▶ **Task prompt**:
Return the lines of the entries below, without any change, from the line with "Task: Switch to TKGM Parsel Sorgu tab" up to and including the line with "Expand the Roles".

=======

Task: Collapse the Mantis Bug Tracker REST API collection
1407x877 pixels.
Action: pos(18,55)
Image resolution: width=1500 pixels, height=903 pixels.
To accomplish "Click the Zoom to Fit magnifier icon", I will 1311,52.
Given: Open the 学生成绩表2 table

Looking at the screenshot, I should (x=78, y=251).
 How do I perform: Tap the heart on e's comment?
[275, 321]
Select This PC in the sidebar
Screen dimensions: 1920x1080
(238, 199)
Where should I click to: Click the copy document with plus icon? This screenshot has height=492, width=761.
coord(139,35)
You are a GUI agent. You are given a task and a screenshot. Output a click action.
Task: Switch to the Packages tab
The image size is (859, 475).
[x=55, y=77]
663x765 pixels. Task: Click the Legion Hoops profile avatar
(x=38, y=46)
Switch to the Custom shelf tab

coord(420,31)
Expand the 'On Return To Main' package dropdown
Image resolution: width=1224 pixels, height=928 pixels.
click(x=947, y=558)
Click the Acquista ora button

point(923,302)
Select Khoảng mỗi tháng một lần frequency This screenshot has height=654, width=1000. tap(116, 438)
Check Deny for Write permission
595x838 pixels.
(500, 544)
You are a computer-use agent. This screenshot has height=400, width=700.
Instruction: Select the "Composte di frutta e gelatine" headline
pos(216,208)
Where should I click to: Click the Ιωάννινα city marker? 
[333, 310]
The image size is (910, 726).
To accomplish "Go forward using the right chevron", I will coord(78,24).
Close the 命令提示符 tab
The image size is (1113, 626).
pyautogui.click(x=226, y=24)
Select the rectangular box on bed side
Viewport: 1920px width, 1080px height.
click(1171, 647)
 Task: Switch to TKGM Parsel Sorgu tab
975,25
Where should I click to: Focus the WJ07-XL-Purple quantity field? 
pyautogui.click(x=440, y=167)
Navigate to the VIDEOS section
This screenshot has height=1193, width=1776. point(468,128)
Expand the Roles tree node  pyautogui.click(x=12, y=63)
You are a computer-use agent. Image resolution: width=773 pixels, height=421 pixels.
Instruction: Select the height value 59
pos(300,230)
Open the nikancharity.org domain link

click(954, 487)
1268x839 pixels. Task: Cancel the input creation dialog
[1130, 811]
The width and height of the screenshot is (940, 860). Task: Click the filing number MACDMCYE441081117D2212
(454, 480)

=======

▶ **Exercise output**:
 Task: Switch to TKGM Parsel Sorgu tab
975,25
Where should I click to: Focus the WJ07-XL-Purple quantity field? 
pyautogui.click(x=440, y=167)
Navigate to the VIDEOS section
This screenshot has height=1193, width=1776. point(468,128)
Expand the Roles tree node  pyautogui.click(x=12, y=63)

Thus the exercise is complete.